### TASK DESCRIPTION
Starting at the line that contains "Jewelery (141, 821)" and continuing through the end of the entries, rewrite those lines with "Floor plan" changed to "Store map" and everything else left as it is. Omit the pictures from your answer.

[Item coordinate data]
▬▬▬

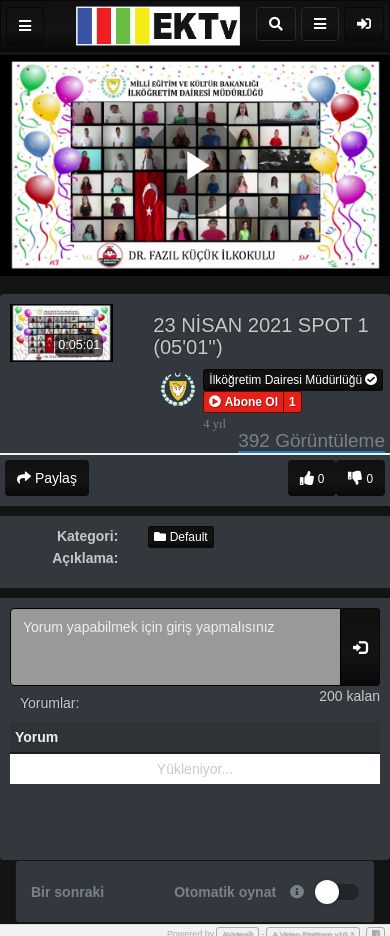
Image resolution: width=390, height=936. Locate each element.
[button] (243, 402)
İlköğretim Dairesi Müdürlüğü (293, 380)
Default (180, 537)
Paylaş (47, 478)
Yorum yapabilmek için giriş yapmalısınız (175, 647)
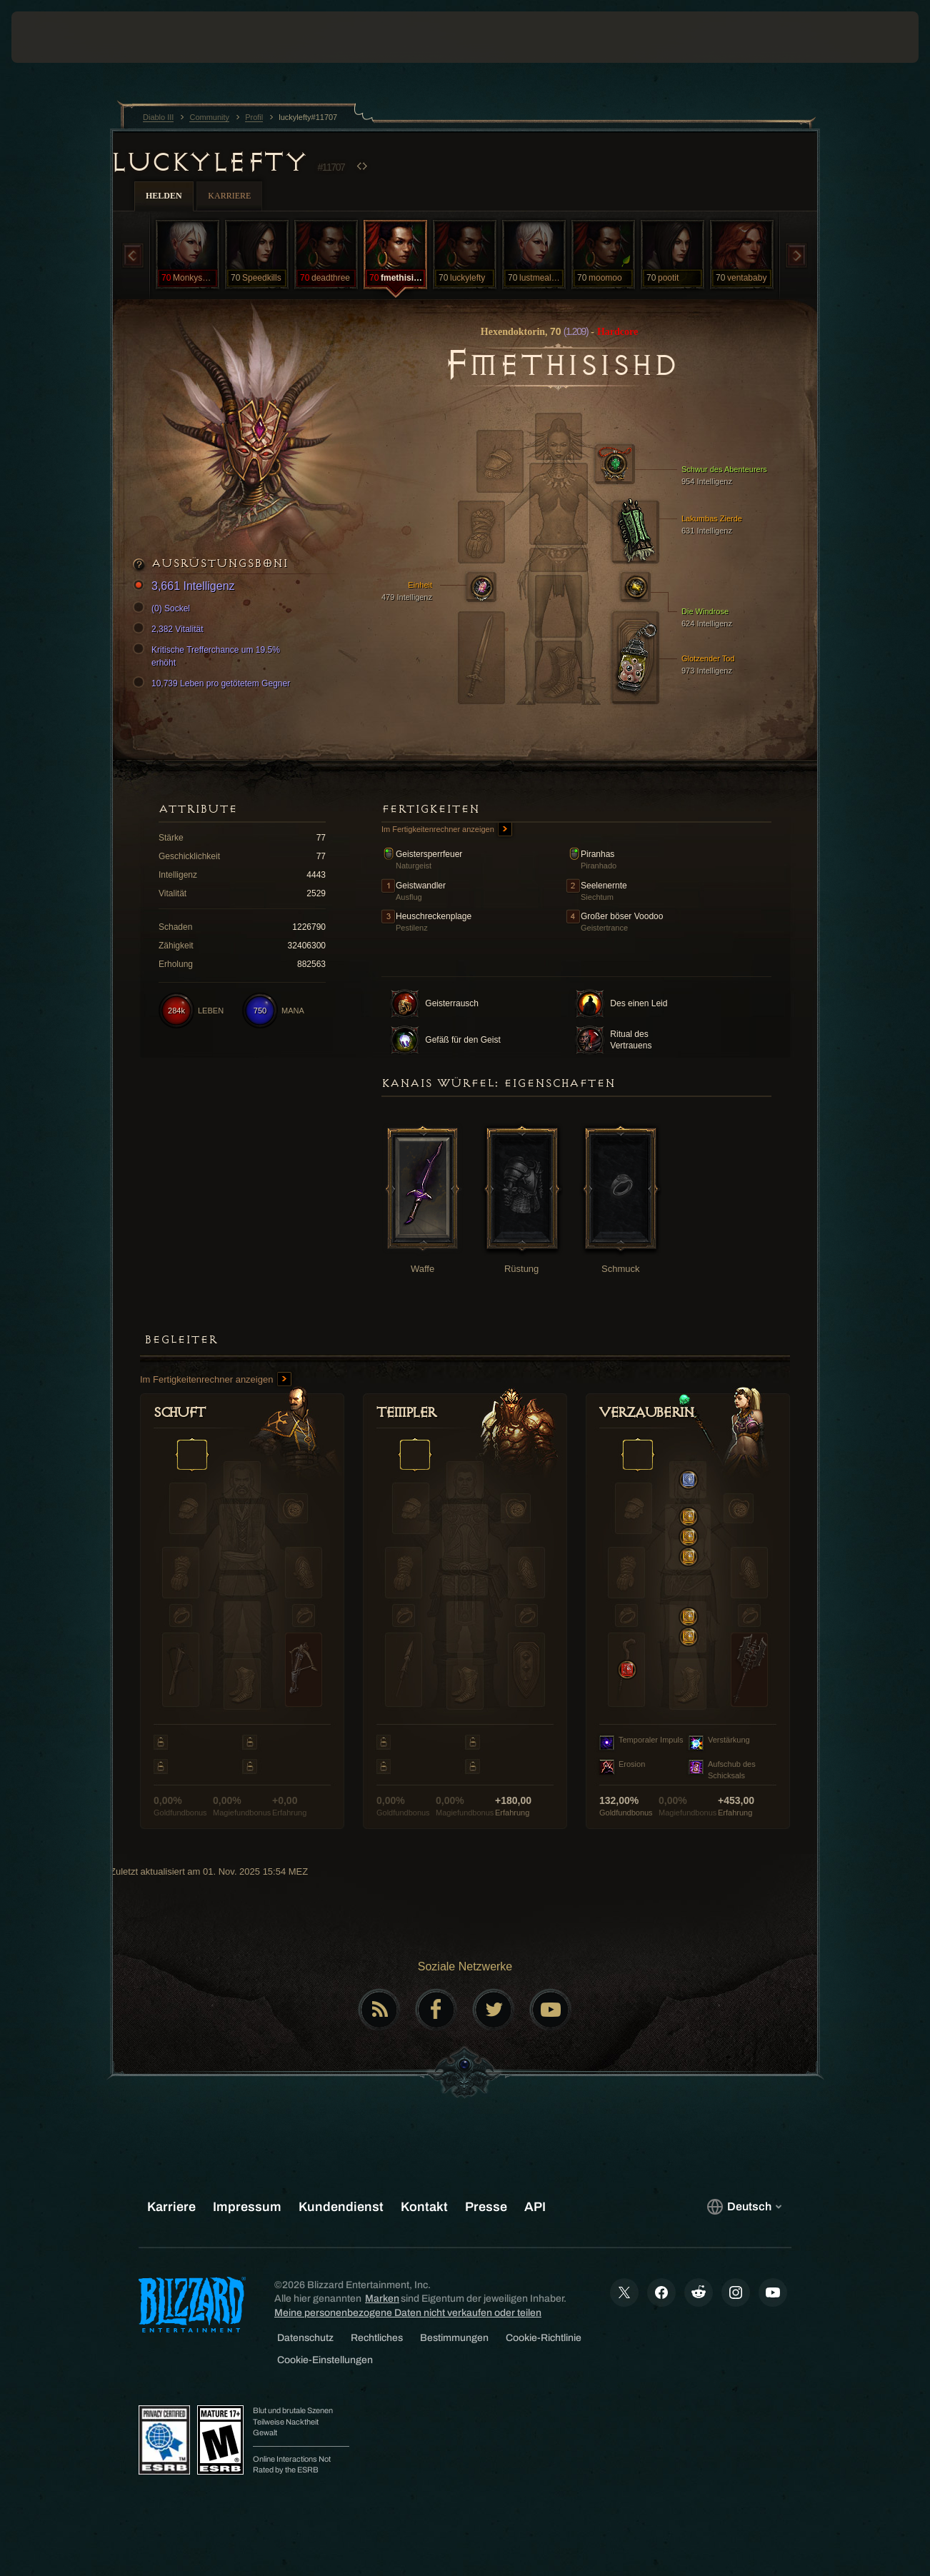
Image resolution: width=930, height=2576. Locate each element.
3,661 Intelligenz (186, 586)
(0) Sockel (163, 608)
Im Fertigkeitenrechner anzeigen (446, 829)
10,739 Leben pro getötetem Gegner (213, 683)
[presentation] (55, 37)
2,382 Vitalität (170, 629)
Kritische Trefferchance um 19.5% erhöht (208, 655)
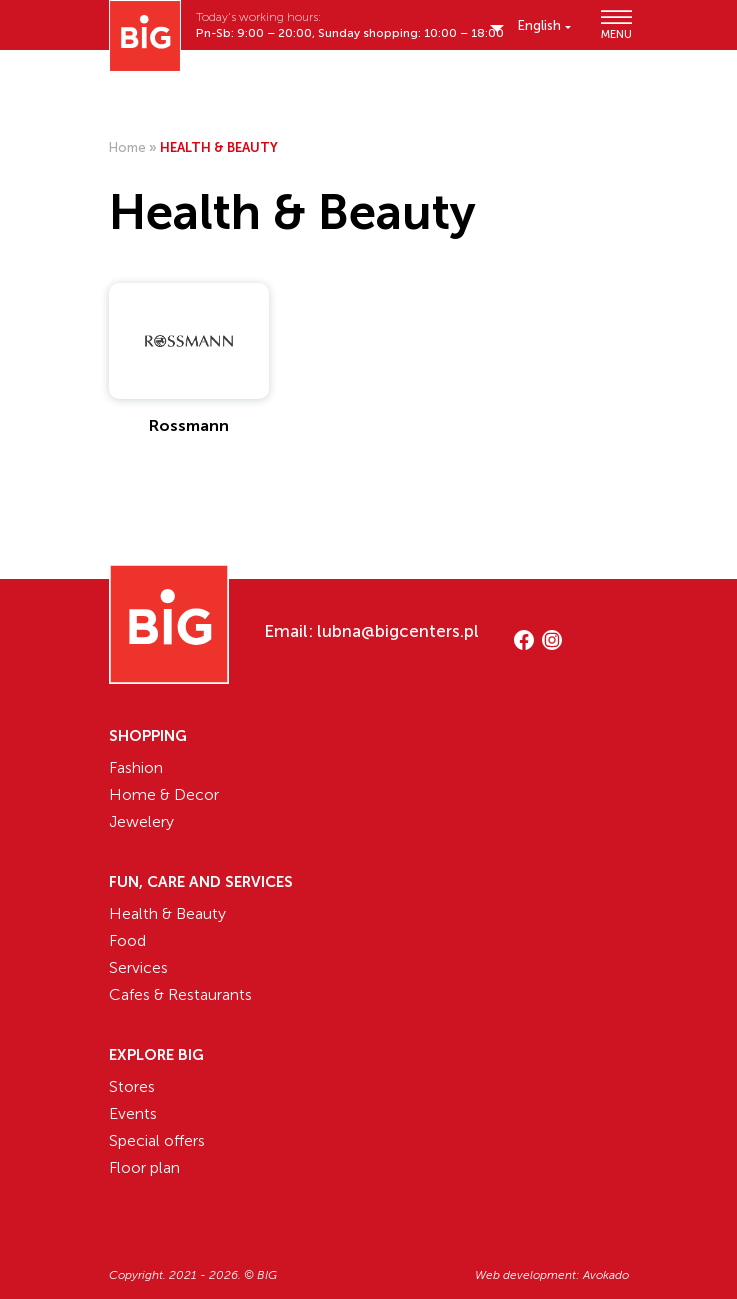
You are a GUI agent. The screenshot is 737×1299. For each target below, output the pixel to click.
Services (138, 967)
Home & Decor (164, 794)
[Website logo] (145, 36)
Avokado (606, 1275)
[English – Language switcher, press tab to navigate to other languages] (544, 25)
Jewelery (141, 821)
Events (133, 1113)
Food (127, 940)
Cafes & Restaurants (180, 994)
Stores (132, 1086)
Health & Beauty (167, 913)
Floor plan (144, 1167)
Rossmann (189, 425)
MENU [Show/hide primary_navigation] (615, 24)
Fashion (136, 767)
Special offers (157, 1140)
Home (127, 147)
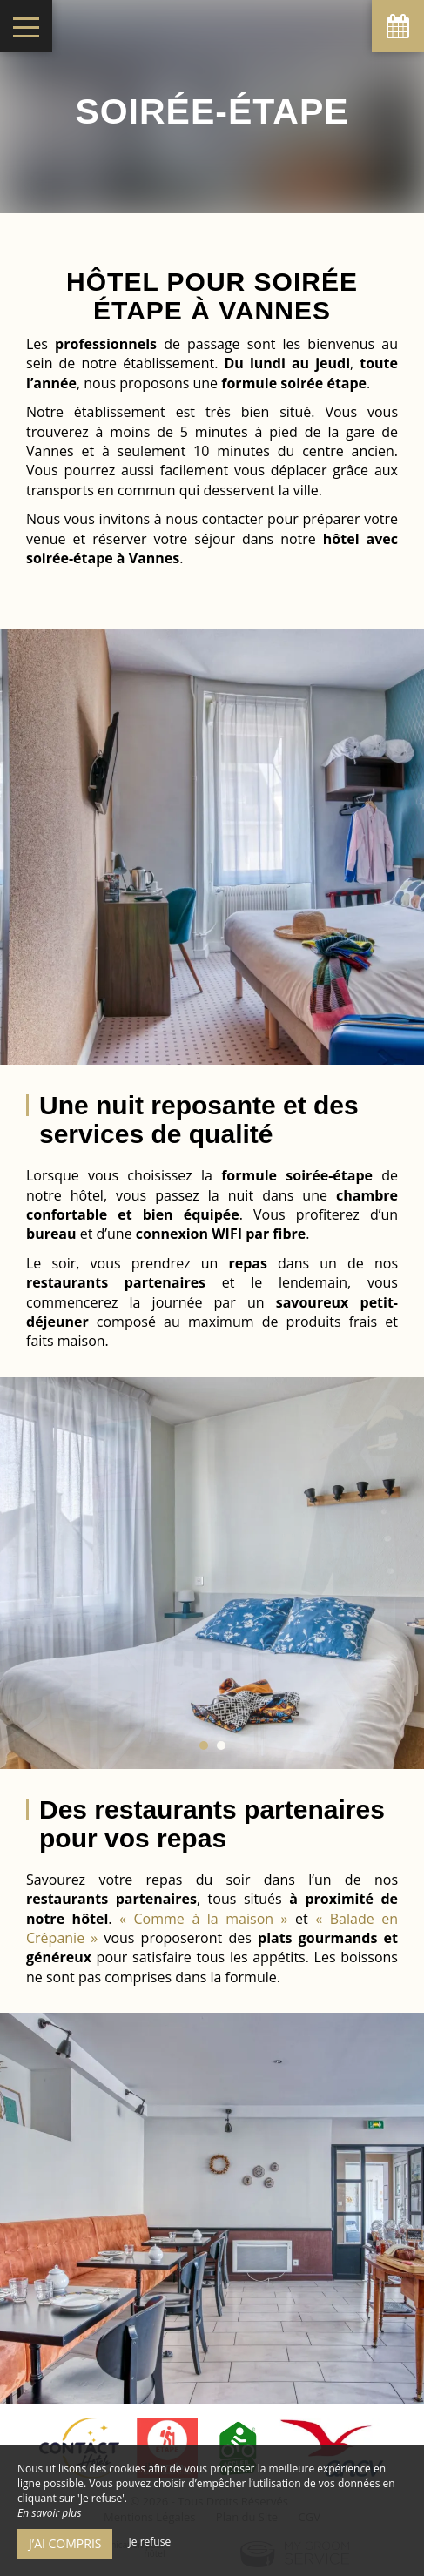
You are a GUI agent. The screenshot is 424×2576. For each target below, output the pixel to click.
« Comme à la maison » (203, 1918)
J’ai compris (65, 2543)
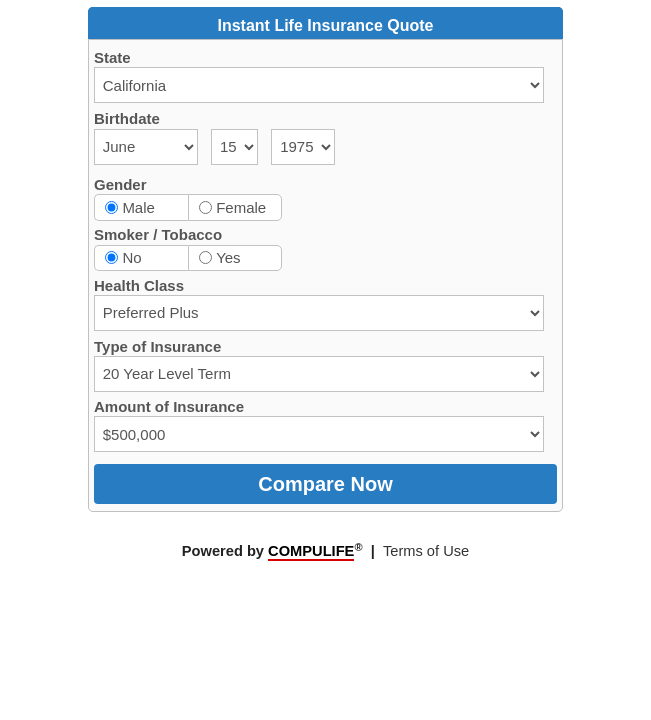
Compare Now (325, 484)
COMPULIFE (311, 551)
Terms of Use (426, 551)
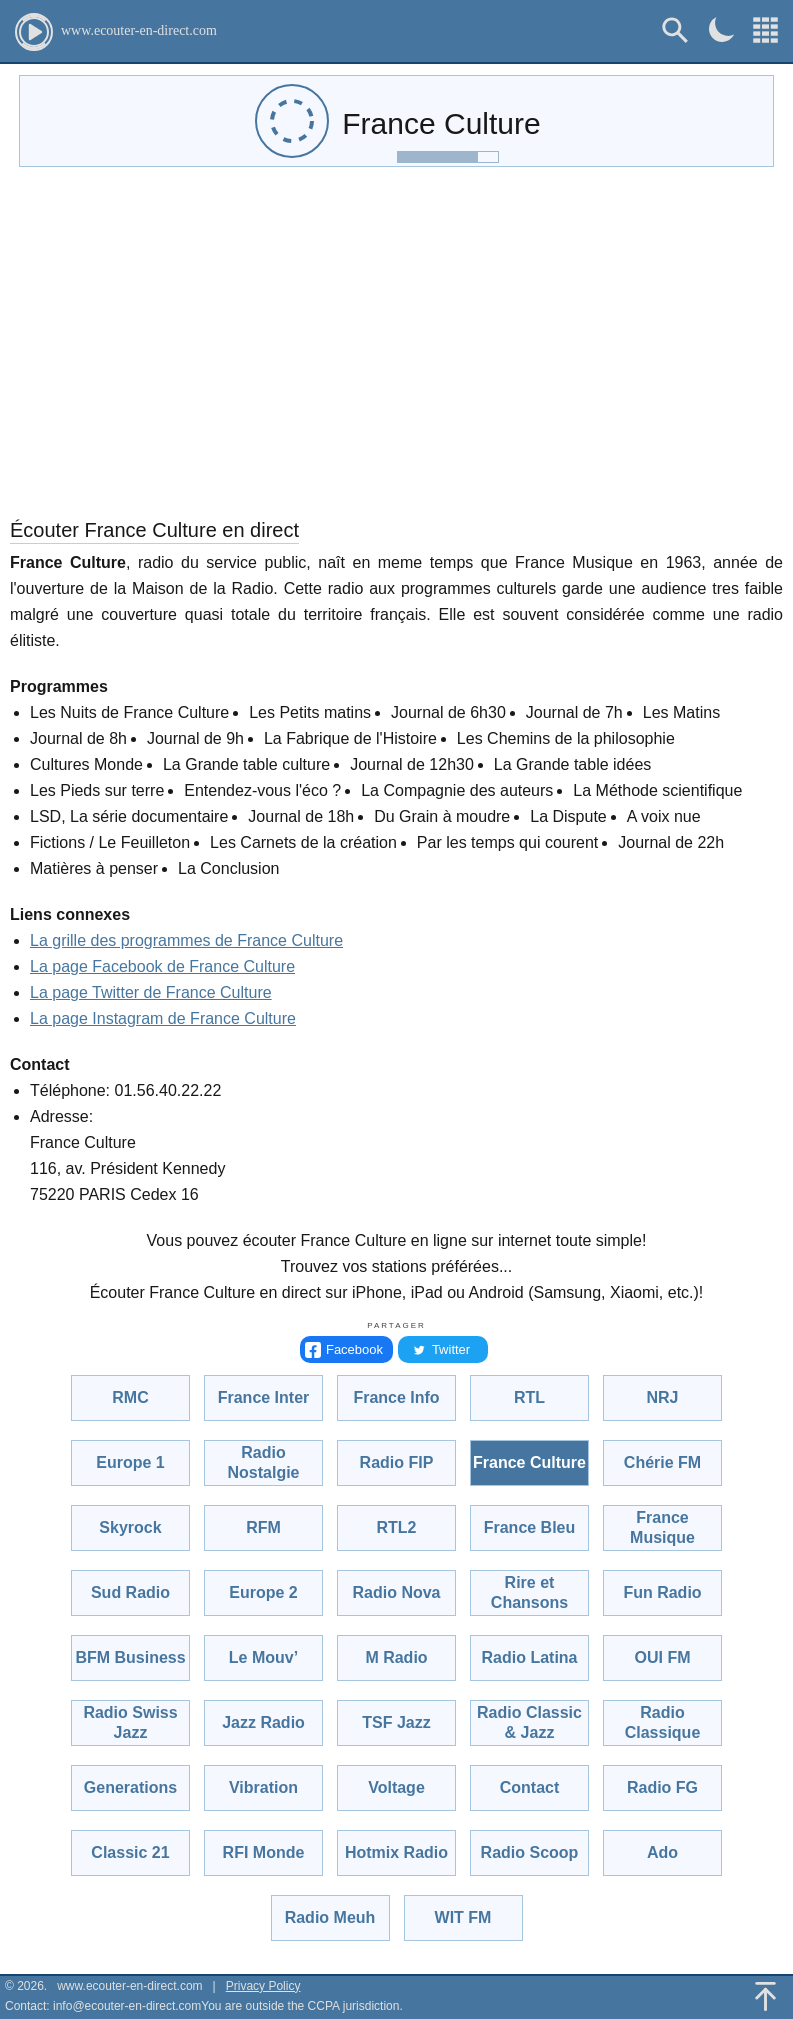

▬▬▬

### WRITTEN RESPONSE
Jewelery (141, 821)
Events (133, 1113)
Food (127, 940)
Cafes & Restaurants (180, 994)
Stores (132, 1086)
Health & Beauty (167, 913)
Store map (144, 1167)
Rossmann (189, 425)
MENU [Show/hide primary_navigation] (615, 24)
Fashion (136, 767)
Special offers (157, 1140)
Home (127, 147)
You are a GUI agent. The screenshot is 424×2576. For each target below, output the pixel to click.
« Comme à la maison » (203, 1918)
J’ai compris (65, 2543)
Compare Now (325, 484)
COMPULIFE (311, 551)
Terms of Use (426, 551)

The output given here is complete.